* _Explore o material_:
1. Segundo a transcrição, por que Vera pediu pelo rádio que lhe mandassem um vestido de bolinha?
2. Copie da transcrição tudo o que vai desde "VERA – Aqui" até "Código de gravidez.".

***** Texto apresentado

GABRIEL (cantando) – Seus olhos são negros, negros, como a noite sem luar, são ardentes, são profundos, como o negrume do mar.

– Por isso eu te amo querida, quer no prazer, quer na dor, rosa, canto, sombra, estrela, o gondoleiro do amor...

00:06:50 M.S.

GABRIEL (cantando) – Quando vim da minha terra, não trouxe nada de meu, trouxe uma coberta velha, essa mesma o boi comeu, ôôôôôôôô boi da guia, vêm, vêm, vêm...

(3)

00:07:25 M.S.

VERA – Meu pai falava assim: eu tô ouvindo vocês falarem que vão morar na fazenda, você não tem

costume. Acho melhor você ir lá conhecer, por que se você não gostar não precisa casar..

- Eu fui, gostei e casei.

00:08:39 M.S.

VERA – Aqui não tinha telefone, tinha rádio amador.

Então passei um recado pelo rádio pra minha sogra;

aí eu falei: “Avisa lá na minha casa, pra me mandarem um vestido de bolinha.”

Aí a Elza falou: “É por que ela ta grávida.”

GABRIEL – É o código.

VERA – Código de gravidez.

GABRIEL – Pra não ficar pondo no rádio.

00:09:33 M.S.

VERA – Eu sei que quando a Marília tava com dois anos e meio, eu já tinha três filhos, tinha ela, o Flávio e a Laura...

**********
***** Linhas fornecidas

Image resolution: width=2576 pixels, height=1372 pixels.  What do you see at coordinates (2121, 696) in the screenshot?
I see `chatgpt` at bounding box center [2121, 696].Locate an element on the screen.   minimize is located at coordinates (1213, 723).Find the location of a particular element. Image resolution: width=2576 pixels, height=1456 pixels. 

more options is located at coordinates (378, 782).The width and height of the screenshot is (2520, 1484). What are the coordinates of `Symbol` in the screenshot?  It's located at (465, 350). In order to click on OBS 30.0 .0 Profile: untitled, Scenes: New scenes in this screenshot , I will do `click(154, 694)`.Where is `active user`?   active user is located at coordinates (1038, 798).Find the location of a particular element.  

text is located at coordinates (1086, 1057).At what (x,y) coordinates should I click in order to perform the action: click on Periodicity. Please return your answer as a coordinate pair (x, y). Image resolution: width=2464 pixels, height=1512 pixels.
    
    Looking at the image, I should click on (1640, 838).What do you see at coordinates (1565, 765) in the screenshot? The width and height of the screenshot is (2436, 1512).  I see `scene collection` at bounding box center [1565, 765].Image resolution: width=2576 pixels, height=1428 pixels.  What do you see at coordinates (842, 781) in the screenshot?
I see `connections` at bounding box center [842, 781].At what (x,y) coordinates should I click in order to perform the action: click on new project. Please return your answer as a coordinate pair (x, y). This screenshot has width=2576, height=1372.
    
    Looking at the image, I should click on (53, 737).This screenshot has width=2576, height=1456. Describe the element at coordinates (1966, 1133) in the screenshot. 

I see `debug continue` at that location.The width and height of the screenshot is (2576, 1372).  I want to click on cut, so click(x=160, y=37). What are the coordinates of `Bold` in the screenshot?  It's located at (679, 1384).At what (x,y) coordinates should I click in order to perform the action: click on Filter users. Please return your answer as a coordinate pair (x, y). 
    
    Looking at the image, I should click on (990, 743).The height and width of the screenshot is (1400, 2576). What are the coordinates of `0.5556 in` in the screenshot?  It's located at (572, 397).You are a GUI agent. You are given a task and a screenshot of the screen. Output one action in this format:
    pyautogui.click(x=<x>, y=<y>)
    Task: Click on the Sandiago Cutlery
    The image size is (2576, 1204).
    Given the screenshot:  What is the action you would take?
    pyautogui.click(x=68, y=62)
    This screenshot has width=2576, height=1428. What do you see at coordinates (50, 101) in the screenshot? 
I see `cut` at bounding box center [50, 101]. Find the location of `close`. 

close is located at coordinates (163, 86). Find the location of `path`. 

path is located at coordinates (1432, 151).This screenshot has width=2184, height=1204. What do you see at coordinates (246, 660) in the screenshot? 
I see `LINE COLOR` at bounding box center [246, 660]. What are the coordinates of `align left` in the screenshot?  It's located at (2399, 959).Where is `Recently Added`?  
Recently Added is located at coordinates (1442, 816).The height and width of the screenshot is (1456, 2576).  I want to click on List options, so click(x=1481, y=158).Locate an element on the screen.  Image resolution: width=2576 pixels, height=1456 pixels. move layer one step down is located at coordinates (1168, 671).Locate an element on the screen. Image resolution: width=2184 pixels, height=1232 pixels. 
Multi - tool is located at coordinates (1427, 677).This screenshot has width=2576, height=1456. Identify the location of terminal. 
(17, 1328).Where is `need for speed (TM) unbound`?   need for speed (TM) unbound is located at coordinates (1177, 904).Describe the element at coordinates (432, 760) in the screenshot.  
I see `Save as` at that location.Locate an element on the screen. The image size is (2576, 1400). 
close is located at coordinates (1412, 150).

**********

* _Respostas do exercício_:
1. O pedido era um código de gravidez. Como ali não havia telefone, só rádio amador, o vestido de bolinha avisava que ela estava grávida sem que isso fosse dito abertamente no rádio.

2.
VERA – Aqui não tinha telefone, tinha rádio amador.

Então passei um recado pelo rádio pra minha sogra;

aí eu falei: “Avisa lá na minha casa, pra me mandarem um vestido de bolinha.”

Aí a Elza falou: “É por que ela ta grávida.”

GABRIEL – É o código.

VERA – Código de gravidez.